• _What is expected_
Recast the lines of the data as a JSON list of strings, one string per line, leaving out blank lines.

───── Supplied material ─────

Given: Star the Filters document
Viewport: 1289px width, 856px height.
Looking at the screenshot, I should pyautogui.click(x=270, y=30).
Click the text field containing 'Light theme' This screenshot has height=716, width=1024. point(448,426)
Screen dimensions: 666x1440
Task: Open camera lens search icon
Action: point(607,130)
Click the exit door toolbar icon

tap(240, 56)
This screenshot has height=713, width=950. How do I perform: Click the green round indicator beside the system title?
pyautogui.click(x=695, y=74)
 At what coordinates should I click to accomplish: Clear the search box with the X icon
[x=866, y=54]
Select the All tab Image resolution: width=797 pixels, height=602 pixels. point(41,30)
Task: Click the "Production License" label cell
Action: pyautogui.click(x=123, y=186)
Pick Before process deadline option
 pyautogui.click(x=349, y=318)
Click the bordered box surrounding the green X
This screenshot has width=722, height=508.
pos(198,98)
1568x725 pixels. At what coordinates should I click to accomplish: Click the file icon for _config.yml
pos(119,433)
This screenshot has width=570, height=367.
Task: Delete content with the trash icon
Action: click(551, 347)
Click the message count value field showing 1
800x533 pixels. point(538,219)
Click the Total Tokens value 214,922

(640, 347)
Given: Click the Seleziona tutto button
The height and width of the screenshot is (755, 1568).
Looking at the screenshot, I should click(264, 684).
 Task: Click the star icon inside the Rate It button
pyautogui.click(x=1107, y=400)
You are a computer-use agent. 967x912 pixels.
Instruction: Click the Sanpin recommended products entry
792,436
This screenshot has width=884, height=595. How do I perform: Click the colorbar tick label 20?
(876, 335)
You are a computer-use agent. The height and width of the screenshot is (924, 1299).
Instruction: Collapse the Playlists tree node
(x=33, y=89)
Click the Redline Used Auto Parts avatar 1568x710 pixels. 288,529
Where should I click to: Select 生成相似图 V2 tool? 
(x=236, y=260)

─────

• _Problem solution_
[
  "Given: Star the Filters document",
  "Viewport: 1289px width, 856px height.",
  "Looking at the screenshot, I should pyautogui.click(x=270, y=30).",
  "Click the text field containing 'Light theme' This screenshot has height=716, width=1024. point(448,426)",
  "Screen dimensions: 666x1440",
  "Task: Open camera lens search icon",
  "Action: point(607,130)",
  "Click the exit door toolbar icon",
  "tap(240, 56)",
  "This screenshot has height=713, width=950. How do I perform: Click the green round indicator beside the system title?",
  "pyautogui.click(x=695, y=74)",
  " At what coordinates should I click to accomplish: Clear the search box with the X icon",
  "[x=866, y=54]",
  "Select the All tab Image resolution: width=797 pixels, height=602 pixels. point(41,30)",
  "Task: Click the \"Production License\" label cell",
  "Action: pyautogui.click(x=123, y=186)",
  "Pick Before process deadline option",
  " pyautogui.click(x=349, y=318)",
  "Click the bordered box surrounding the green X",
  "This screenshot has width=722, height=508.",
  "pos(198,98)",
  "1568x725 pixels. At what coordinates should I click to accomplish: Click the file icon for _config.yml",
  "pos(119,433)",
  "This screenshot has width=570, height=367.",
  "Task: Delete content with the trash icon",
  "Action: click(551, 347)",
  "Click the message count value field showing 1",
  "800x533 pixels. point(538,219)",
  "Click the Total Tokens value 214,922",
  "(640, 347)",
  "Given: Click the Seleziona tutto button",
  "The height and width of the screenshot is (755, 1568).",
  "Looking at the screenshot, I should click(264, 684).",
  " Task: Click the star icon inside the Rate It button",
  "pyautogui.click(x=1107, y=400)",
  "You are a computer-use agent. 967x912 pixels.",
  "Instruction: Click the Sanpin recommended products entry",
  "792,436",
  "This screenshot has width=884, height=595. How do I perform: Click the colorbar tick label 20?",
  "(876, 335)",
  "You are a computer-use agent. The height and width of the screenshot is (924, 1299).",
  "Instruction: Collapse the Playlists tree node",
  "(x=33, y=89)",
  "Click the Redline Used Auto Parts avatar 1568x710 pixels. 288,529",
  "Where should I click to: Select 生成相似图 V2 tool? ",
  "(x=236, y=260)"
]